A large number of individuals were dismissed by the judge after submitting letters from employers and physicians which explained that such a lengthy trial would be a strain on their health and/or finances.

The judge also dismissed nursing mothers and pregnant women.

Each potential juror was also asked by Toronto defence lawyer Michael Lacy if they had read anything about the case or watched any news coverage of the case. Those who said yes were also dismissed.

Meanwhile, Kyle is preparing for the trial and she knows some of the evidence will be painful to hear.

She also doesn't want people to judge Cichocki, who police have said engaged in high-risk behaviour to support a drug addiction.

"Cassey was a lost child that was so very loved," Kyle said.

"I just want to remind everyone that knew Cassey or my family what Cassey meant to us and to please not judge her for what she did but to remember that she was a sweet child of God and loved her family so very much and was loved by her family."

Durant, 39, was arrested in January 2006 and charged with first-degree murder in connection with Cichocki's death.

Seven months later, he was charged with first-degree murder in connection with Dimitri's death.

Dimitri, a 32-year-old widow and mother of four from Niagara Falls, was found in a ditch on Darby Rd. on Aug. 9, 2003.

Durant has remained in police custody since his arrest.


Second Murder Charge For Niagara Falls Man

June 5, 2006

He’s already accused in the death of an exotic dancer and now a Niagara Falls man faces a second murder charge.

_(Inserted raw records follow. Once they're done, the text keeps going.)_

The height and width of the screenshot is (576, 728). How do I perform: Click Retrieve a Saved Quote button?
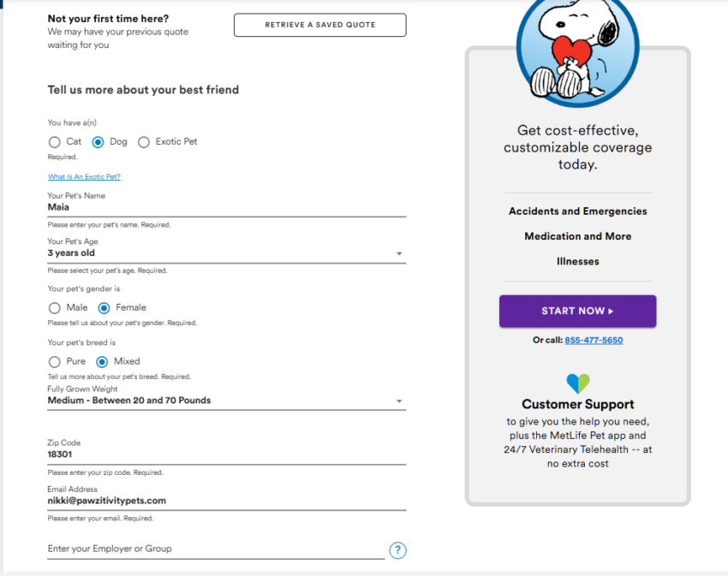pos(319,25)
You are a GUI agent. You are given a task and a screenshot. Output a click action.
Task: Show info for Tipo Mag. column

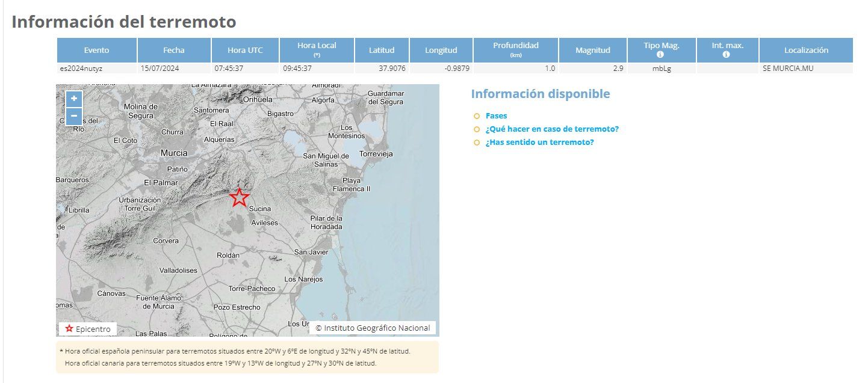pos(660,55)
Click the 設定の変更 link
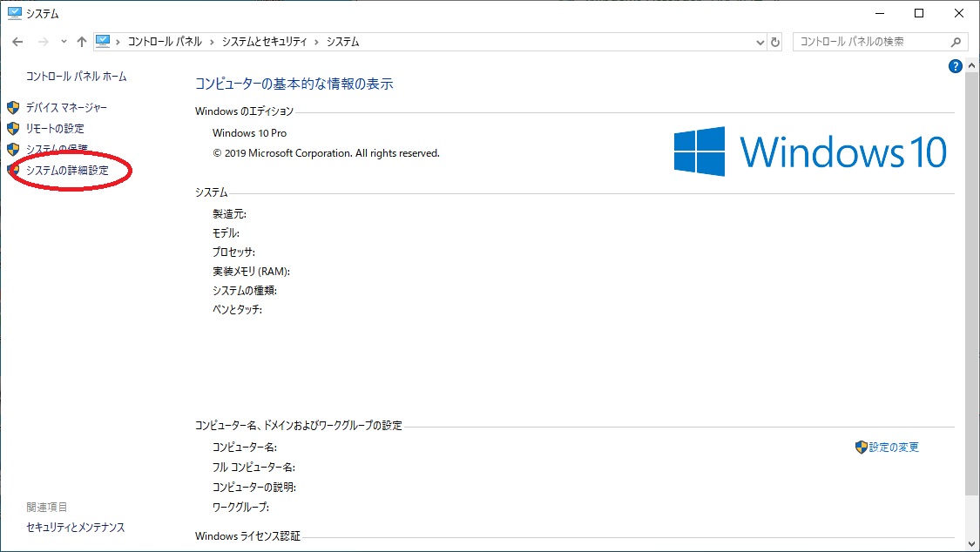 893,447
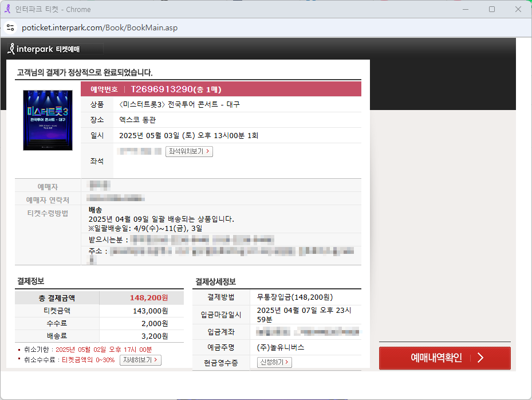Select the URL in the address bar
This screenshot has width=532, height=400.
coord(99,27)
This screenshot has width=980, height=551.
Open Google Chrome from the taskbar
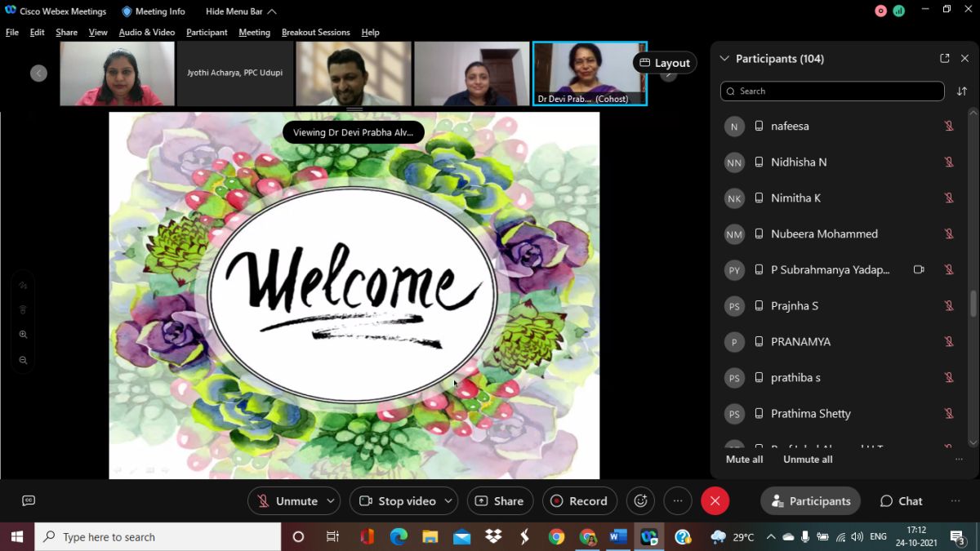556,537
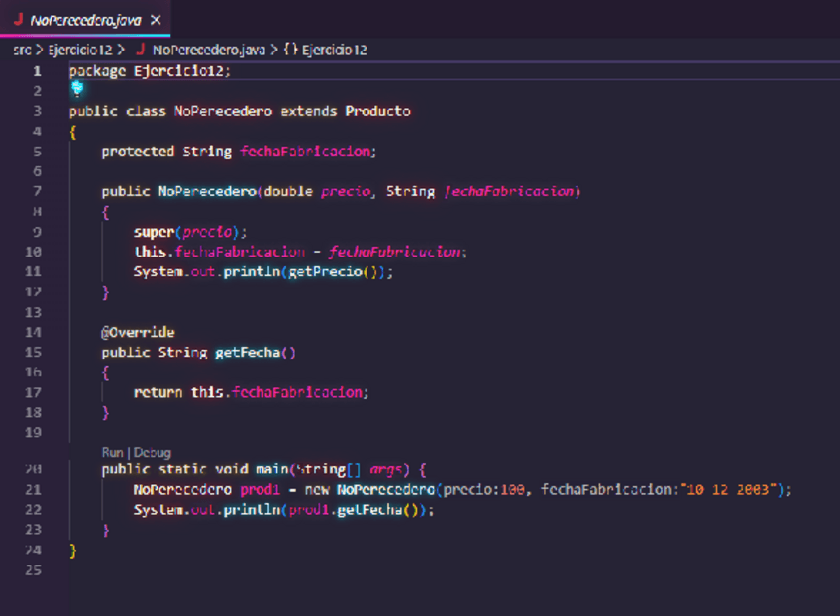This screenshot has height=616, width=840.
Task: Run the main method via CodeLens
Action: (x=112, y=452)
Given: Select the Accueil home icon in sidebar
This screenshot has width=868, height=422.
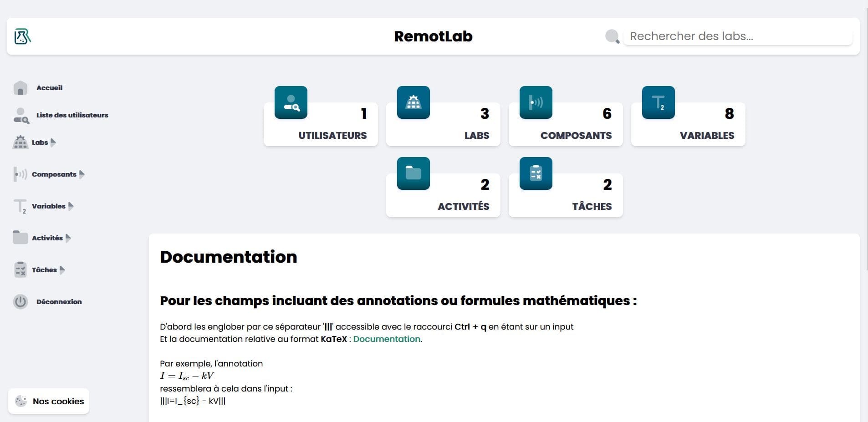Looking at the screenshot, I should pos(20,87).
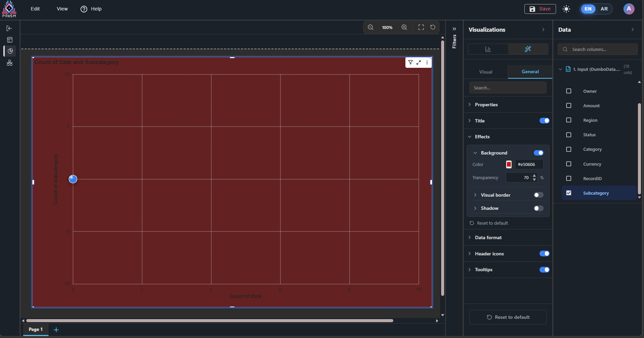This screenshot has width=644, height=338.
Task: Open the chart's filter funnel icon
Action: pyautogui.click(x=410, y=62)
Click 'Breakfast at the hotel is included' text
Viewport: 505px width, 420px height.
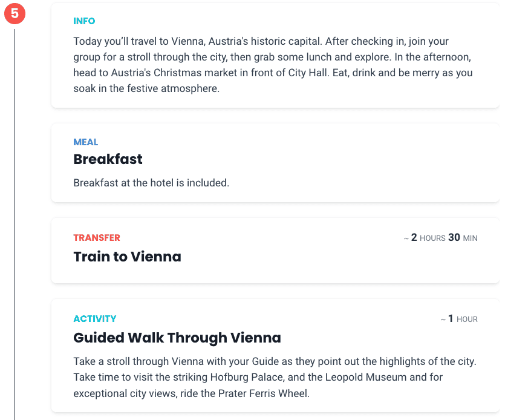pos(151,183)
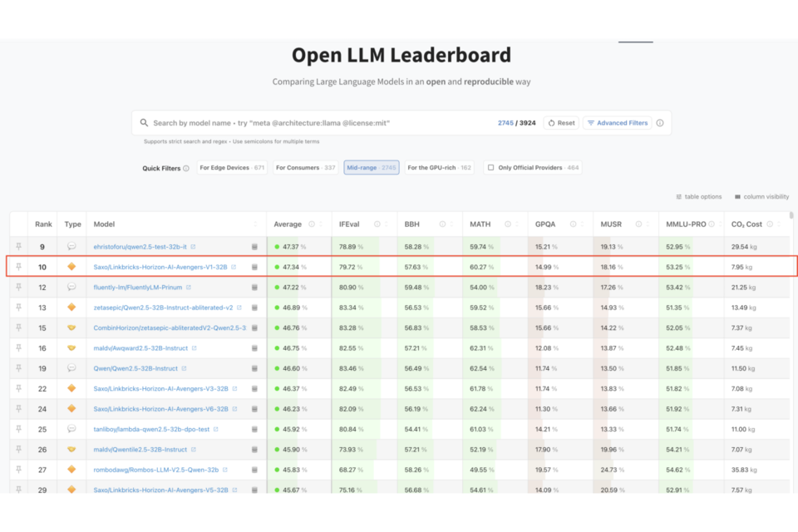Click the info icon beside Quick Filters
The image size is (798, 532).
coord(186,168)
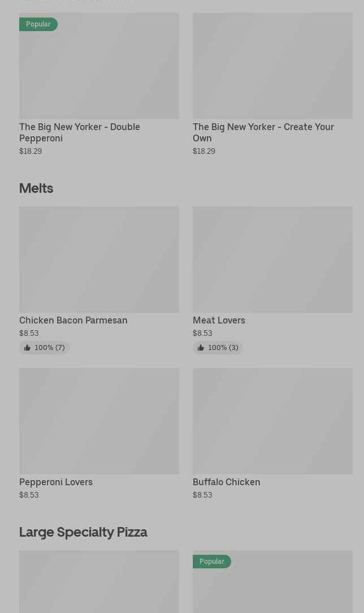Click Popular badge on Double Pepperoni image
The width and height of the screenshot is (364, 613).
point(38,24)
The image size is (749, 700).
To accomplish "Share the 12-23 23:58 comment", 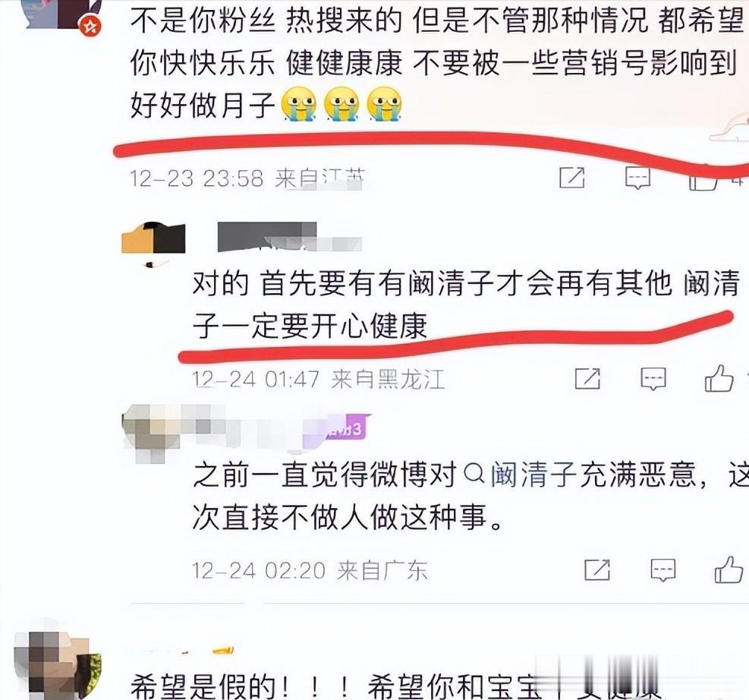I will coord(571,177).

On Monday, Michael Durant was charged with first-degree murder in the slaying of 28-year-old Diane Dimitri, whose body was discovered in a Welland ditch in August of 2003.

Dimitri is one of five women – all of them prostitutes and/or strippers – found dead in the Niagara region since 1996.

Cops won’t say if D.N.A. helped them amass enough evidence to lay the charge.

“I think that might be getting into a little too much detail with regards to the investigation,” cautions Niagara Regional Deputy Chief Donna Moody.

Earlier in the year Durant, 33, was charged with second-degree murder in the death of 22-year-old Cassey Cichocki. Her body was found in January wrapped in a blanket near the Niagara Gorge. That charge has since been upgraded to first-degree murder.

Niagara Police launched a task force earlier in the year to determine whether the deaths of Cichocki, Dimitri and three other women – Dawn Stewart, 32, Nadine Gurczenski, 26, and Margaret Jugaru, 26 – were related.

Moody admits investigators are still looking into a possible connection between all five slayings. But at this point, Durant doesn’t face charges in connection with the other deaths.

Kyri Kyriacou, Dimitri’s father, asked for respect from the media when talking about his daughter and said he was hopeful her killer would be brought to justice.

“For the past three years we’ve had no idea why, no questions answered, and now we have a possibility,” he said.

“It’s going to be a long struggle. Closure is the important thing.”

He knows his daughter’s profession may raise eyebrows but he contends those who knew her were aware she was anything but that stereotype.

“My daughter, she would have been 32 years old in September, the year that she was murdered. Very loving mother, very caring about the children.”

Durant will make a court appearance in St. Catharines on June 16th to answer the new first-degree murder charge.